### Task prompt
Copy the records from the line with "You are a computer-use" through the end of the records, replacing "yellow-green" with "orange" and keeping everything else the same. Omit the pictures.

'''

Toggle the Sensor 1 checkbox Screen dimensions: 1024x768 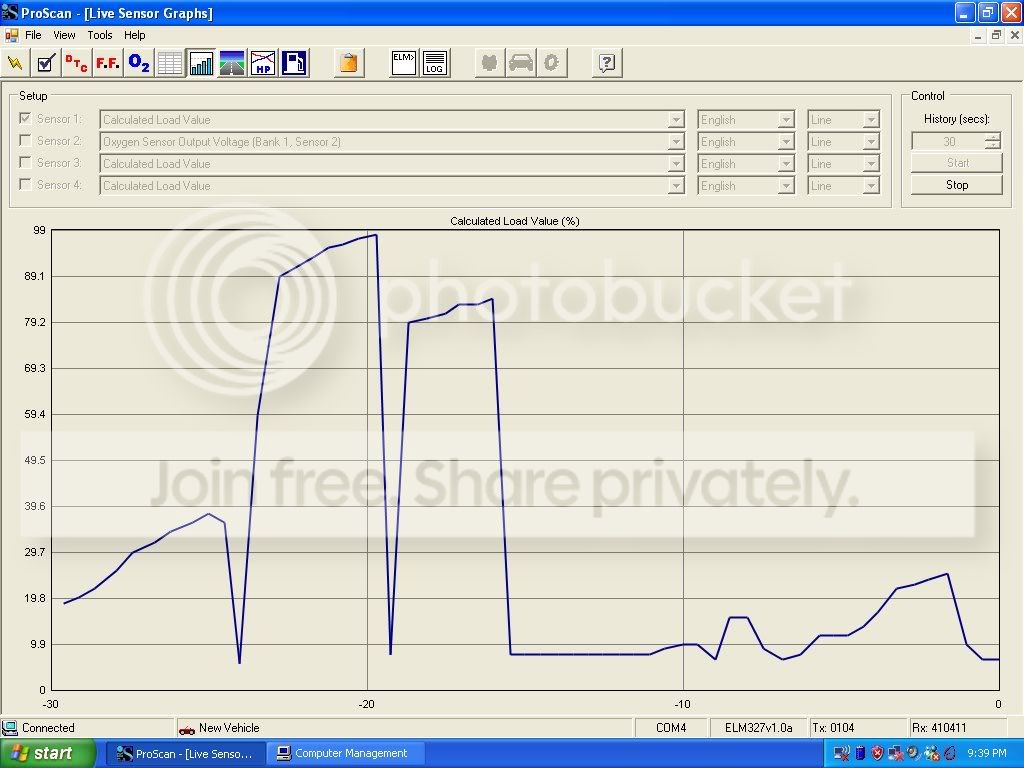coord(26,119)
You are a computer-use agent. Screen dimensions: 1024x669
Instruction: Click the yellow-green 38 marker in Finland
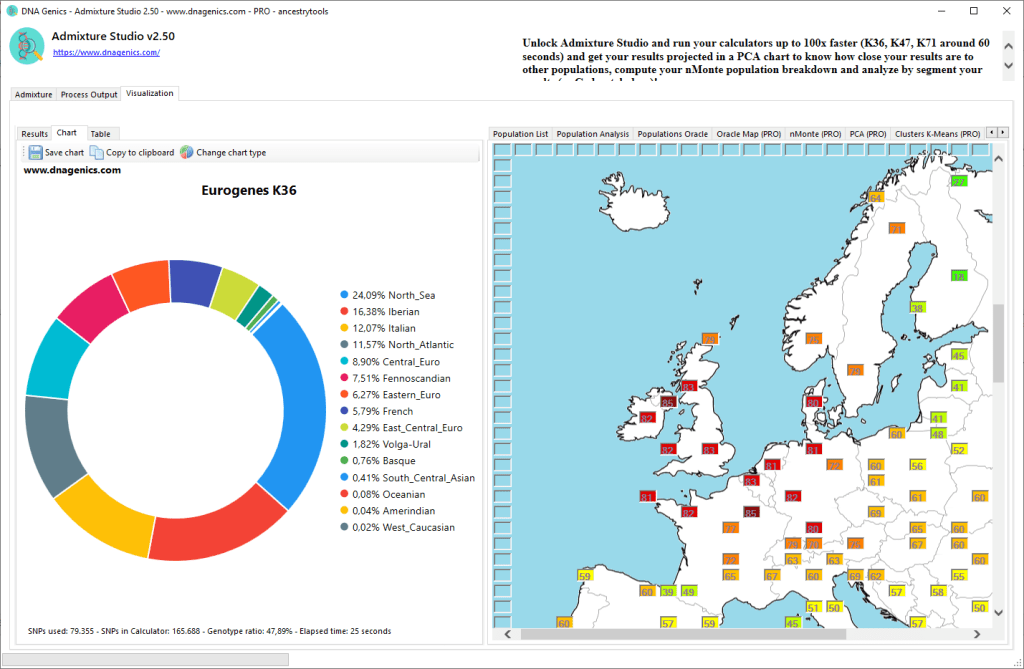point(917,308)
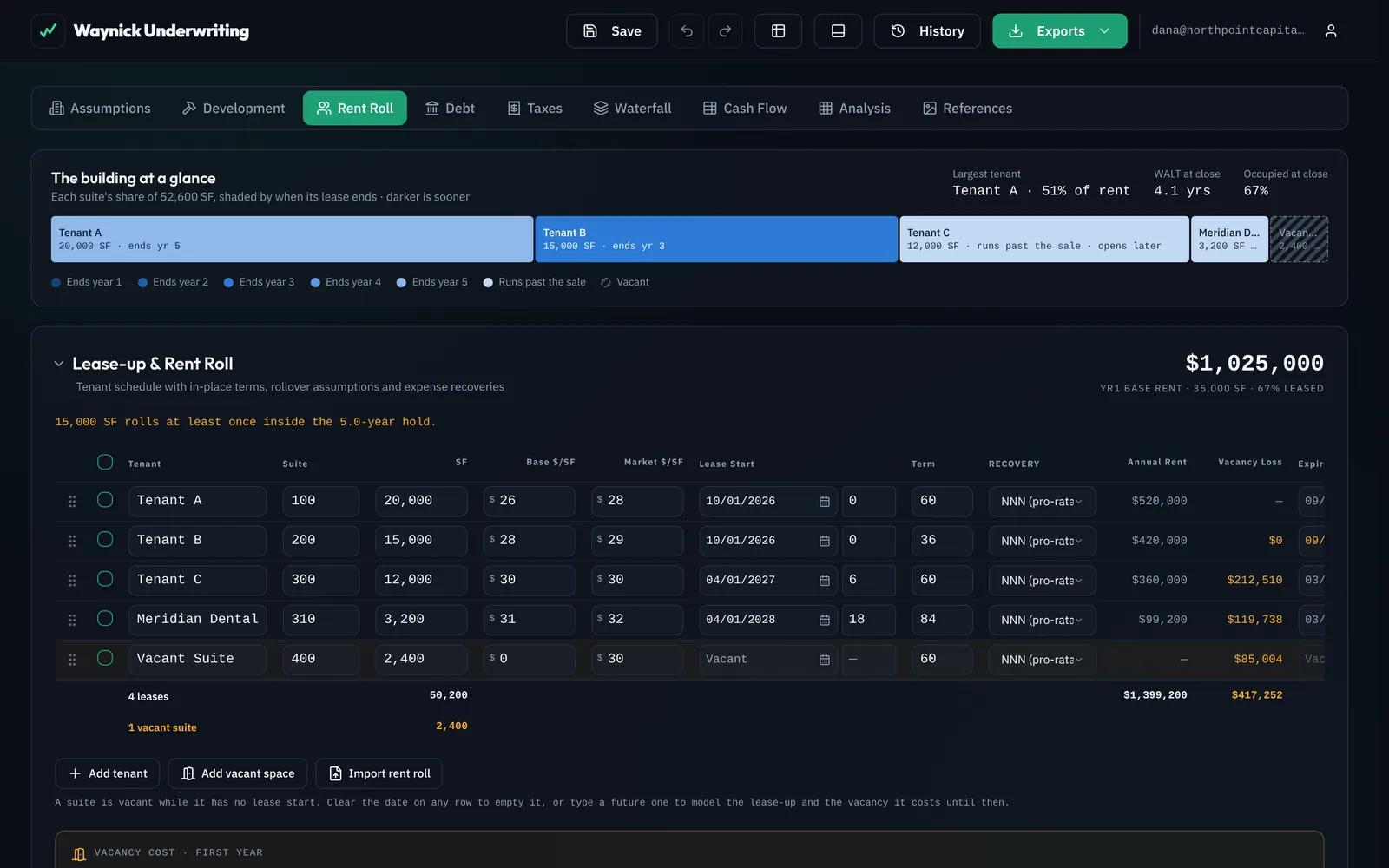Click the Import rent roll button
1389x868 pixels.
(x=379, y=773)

'''

### Answer in full
You are a computer-use agent. Screen dimensions: 1024x669
Instruction: Click the orange 38 marker in Finland
point(917,308)
Click the Import rent roll button
1389x868 pixels.
(x=379, y=773)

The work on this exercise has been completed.